10 meses disfrutando sus risas, sus bellos ojos, sus balbuceos, deleitarte con su olor, con sus manitas, sentir en tu cuerpo el amor más grande que jamás sentiste, ese afán de cuidarla y enseñarle tantas cosas, más llegó ese día en que papá noto algo raro... te dice: siento que ella no me oye, debemos ir con un especialista.

Por supuesto que está equivocado piensas, ella sonríe cuando yo le hablo, ella responde a mis besos balbuceando… él está equivocado.

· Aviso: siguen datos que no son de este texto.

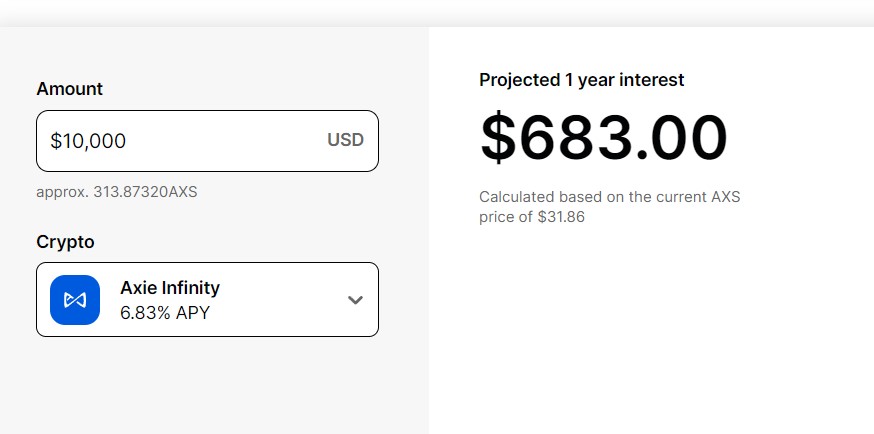Click the approx. 313.87320AXS conversion text
The height and width of the screenshot is (434, 874).
[x=116, y=192]
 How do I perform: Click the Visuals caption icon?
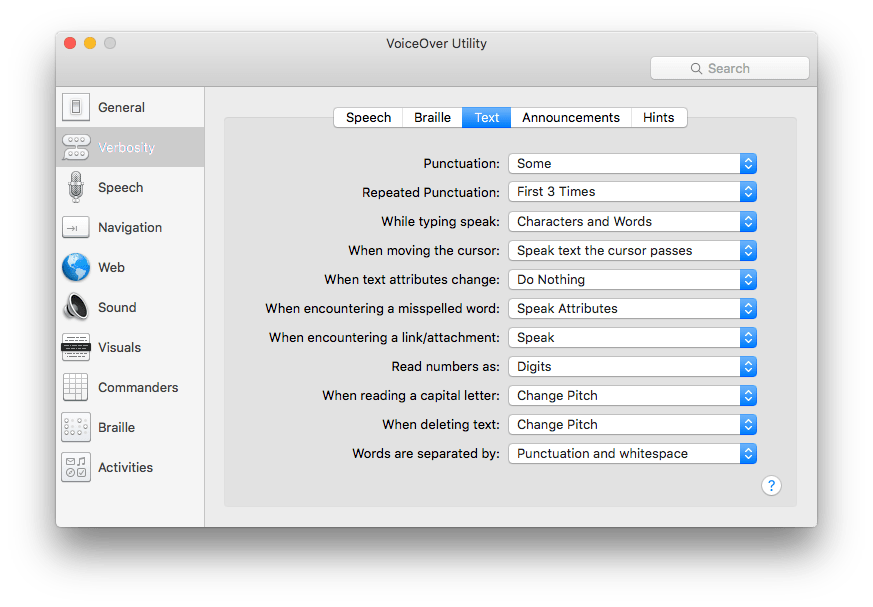click(x=76, y=347)
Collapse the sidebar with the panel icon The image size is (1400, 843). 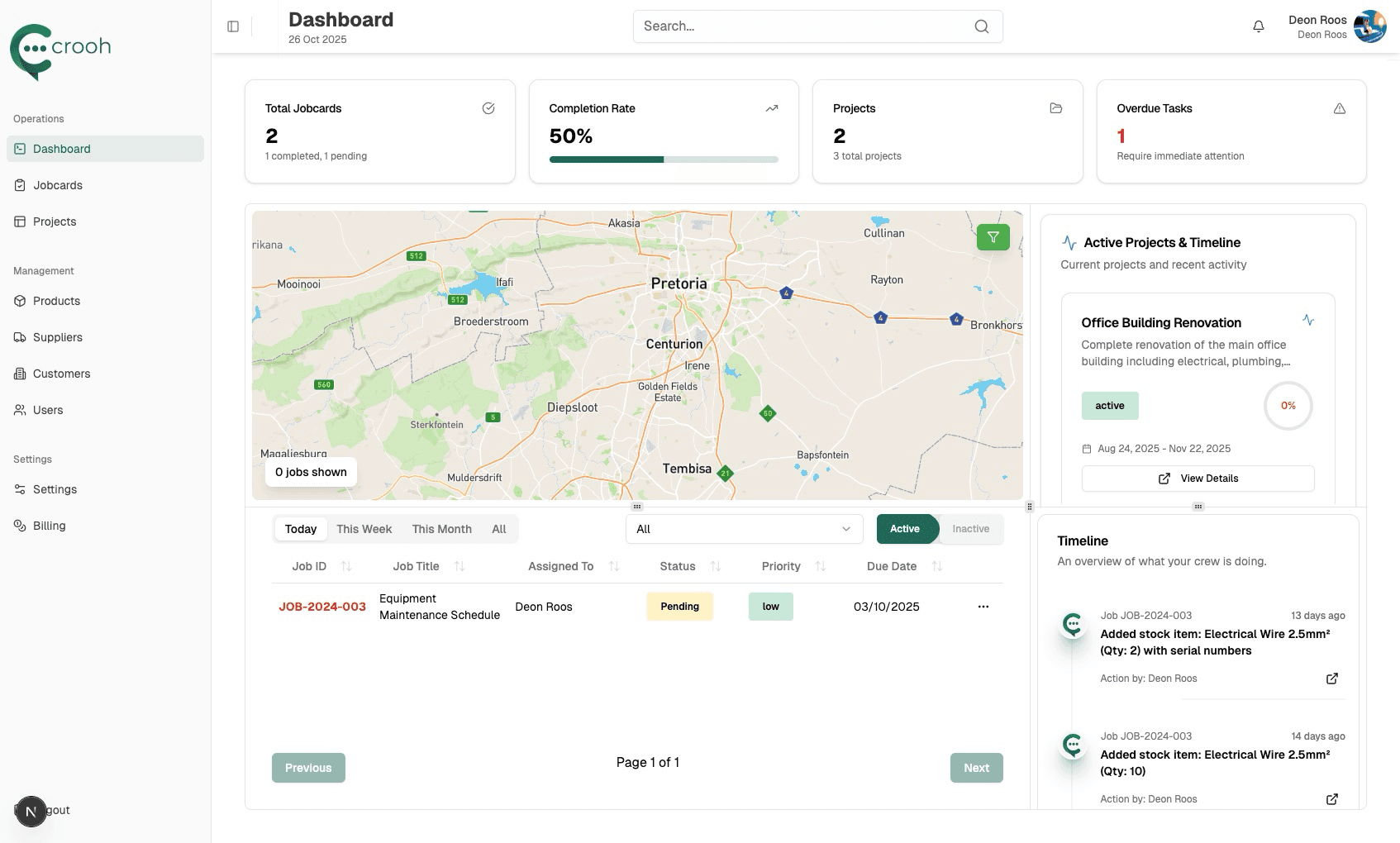(233, 26)
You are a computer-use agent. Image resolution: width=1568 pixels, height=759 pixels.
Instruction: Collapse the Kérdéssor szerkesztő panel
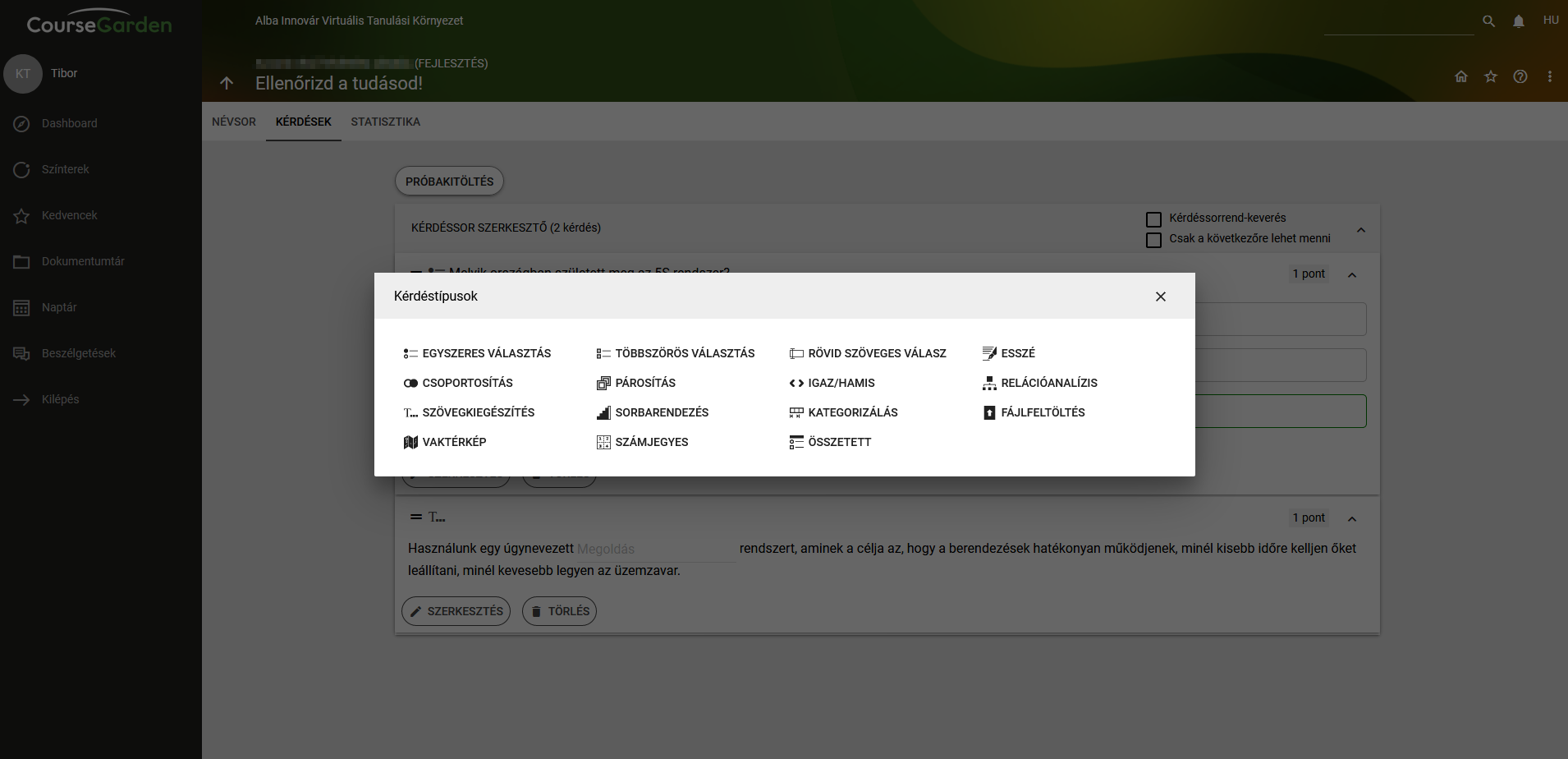[x=1361, y=230]
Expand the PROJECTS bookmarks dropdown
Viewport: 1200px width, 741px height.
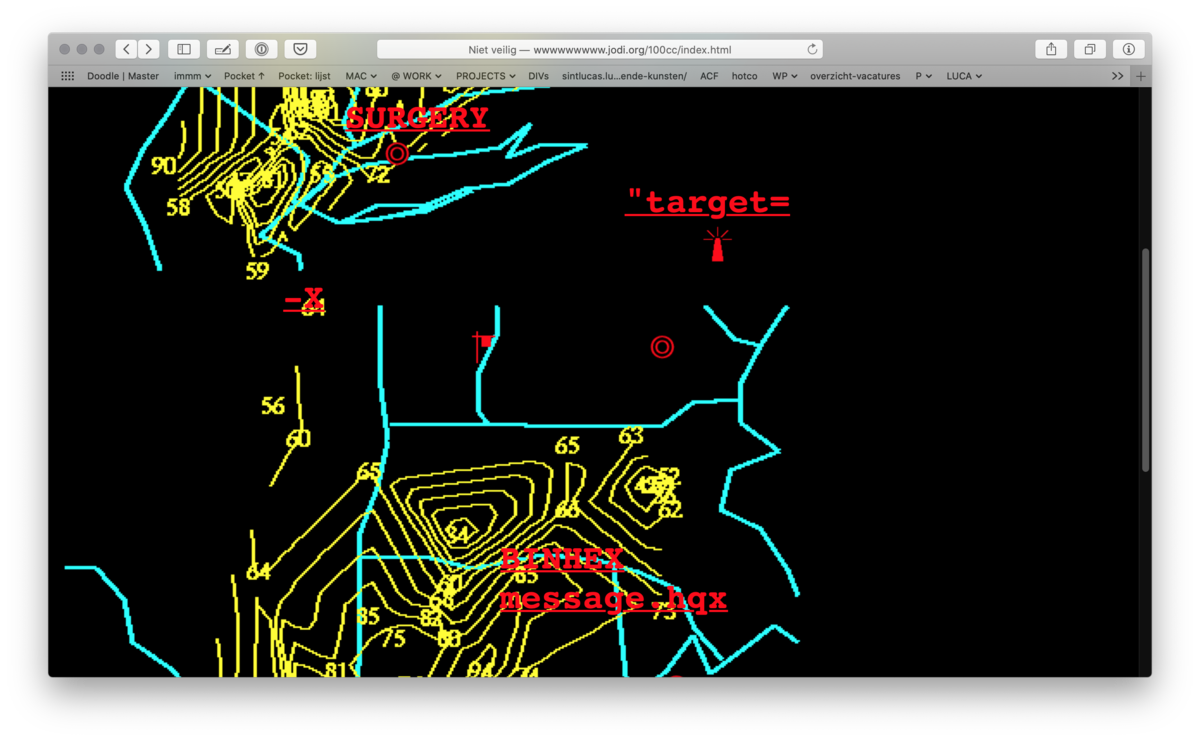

Tratando de disipar dudas acuden al médico, después de algunas pruebas indica: es correcto, la niña no reacciona a la estimulación auditiva practicada, sugiero realicen unos estudios más concretos para determinar el grado de perdida, y empiezas a sentir esa angustia, esa desesperación por saber que es lo que realmente pasa, se agenda los estudios, se practican y el audiólogo emite: su pequeña tiene hipoacusia bilateral profunda, ella no escucha de ambos oídos, mas que ruidos muy estruendosos… 

La ves, la abrazas y ese deseo tan profundo de cuidarla y protegerla se ha disparado al millón, deseas poder hacer todo lo necesario para que no sufra, para que nadie la trate mal y de hacerlo, sacarás a esa fiera dormida en ti que es capaz de todo y contra quien sea por evitar que la lastimen, le tomas su manita, la besas, la acurrucas contra ti , y te descubres llorando como nunca lo habías hecho, con una angustia y pesar tan grande, volteas al cielo y preguntas : ¿Por qué a mi hija? ¿por qué después de tanta añoranza y cuidados nos ha tocado un camino diferente? ¿Por qué?.